The object of this book is to present a connected narrative of the expedition from a popular and general point of view. The field of work is a very extensive one, and I feel that this account provides a record inadequate to our endeavours. However, I am comforted by the fact that the lasting reputation of the expedition is founded upon the scientific volumes which will appear in due course.
Allusion to the history of Antarctic exploration has been reduced to a minimum, as the subject has been ably dealt with by previous writers. This, and several other aspects of our subject, have been relegated to special appendices in order to make the story more readable and self–contained.

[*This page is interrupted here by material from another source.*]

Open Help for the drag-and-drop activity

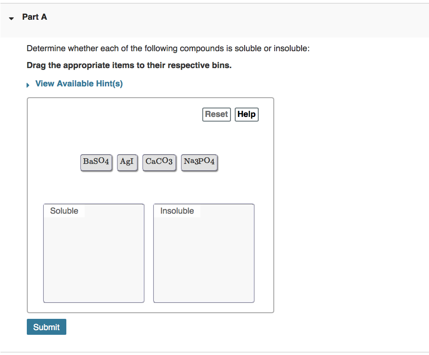tap(246, 114)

A glossary of technicalities is introduced for readers not familiar with the terms. In the same place is given a list of animals referred to from time to time. There, the common name is placed against the scientific name, so rendering it unnecessary to repeat the latter in the text.

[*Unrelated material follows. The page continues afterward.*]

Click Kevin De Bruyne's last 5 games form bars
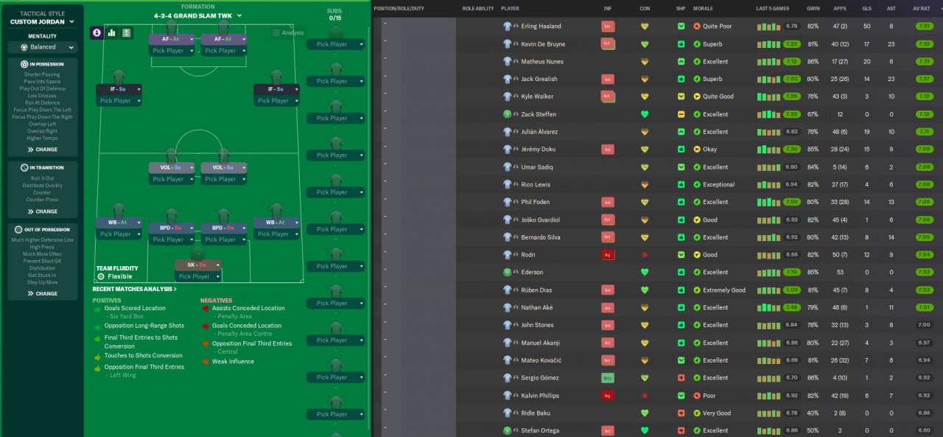 coord(769,44)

The reports handed to me by the leaders concerning the work of sledging journeys and of the respective bases were in the main clearly and popularly written. Still it was necessary to make extensive excisions so as to preserve a “balance” of justice in all the accounts, and to keep the narrative within limits. I wish to assure the various authors of my appreciation of their contributions.
Mr Frank Hurley’s artistic taste is apparent in the numerous photographs. We who knew the circumstances can warmly testify to his perseverance under conditions of exceptional difficulty. Mr AJ Hodgeman is responsible for the cartographical work, which occupied his time for many months. Other members of the expedition have added treasures to our collection of illustrations; each of which is acknowledged in its place.
To Dr AL McLean, who assisted me in writing and editing the book, I am very greatly indebted. To him the book owes any literary style it may possess. Dr McLean’s journalistic talent was discovered by me when he occupied the post of editor of the ‘Adélie Blizzard', a monthly volume which helped to relieve the monotony of our second year in Adélie Land. For months he was constantly at work, revising cutting down or amplifying the material of the story.
Finally, I wish to express my thanks to Dr Hugh Robert Mill for hints and criticisms by which we have profited.